The model was trained on 792 sessions, with random bounds `0.2-0.8`. Sessions were selected based on two thresholds:
1. Minimum of 10 data points per session
1. Minimum duration of 10 minutes

The training was scheduled to run for 300 epochs or until the validation loss didn't improve for 30 epochs, whichever comes first. It took 108 epochs, and each sessions was repeat 5 times per epoch thanks to the [random data augmentation](#random-bounds).

Progressive training was not used due to the limited number of sessions.

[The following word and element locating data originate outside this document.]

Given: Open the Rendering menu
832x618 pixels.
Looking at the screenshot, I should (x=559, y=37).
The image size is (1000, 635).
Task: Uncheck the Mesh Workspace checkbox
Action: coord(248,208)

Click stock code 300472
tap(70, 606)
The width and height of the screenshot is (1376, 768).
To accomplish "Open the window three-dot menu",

The following features were used:
* `capacity`: Battery state of charge (0.0-1.0).
* `load_average_1`: CPU load average over the last minute.
* `cpu_temp`: CPU temperature.

Along with the following values for context:
* `battery_status_*`: Wether the battery is charging or discharging.
* `os_*`: Type of OS
* `charge_full_design`: Battery full charge by design.

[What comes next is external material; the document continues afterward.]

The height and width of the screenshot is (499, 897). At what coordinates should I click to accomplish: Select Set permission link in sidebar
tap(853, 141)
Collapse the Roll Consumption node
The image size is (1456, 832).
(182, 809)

The results showed a significant improvement over the [baseline](#goal) :
| | Baseline | AutoRegressive |
|-----------|----------|----------------|
| NLL + L1 | 12.73 | **5.56** |


Some examples of good predictions:

![good1](img/good.png)

![good2](img/good1.png)

And some bad ones:

![bad1](img/bad1.png)

![bad2](img/bad2.png)

## Conclusion

This method shows encouraging results, which could be even better by working on the following ideas:
* Better weighting the L1 and NLL terms in the loss.
* More diverse data at a bigger scale.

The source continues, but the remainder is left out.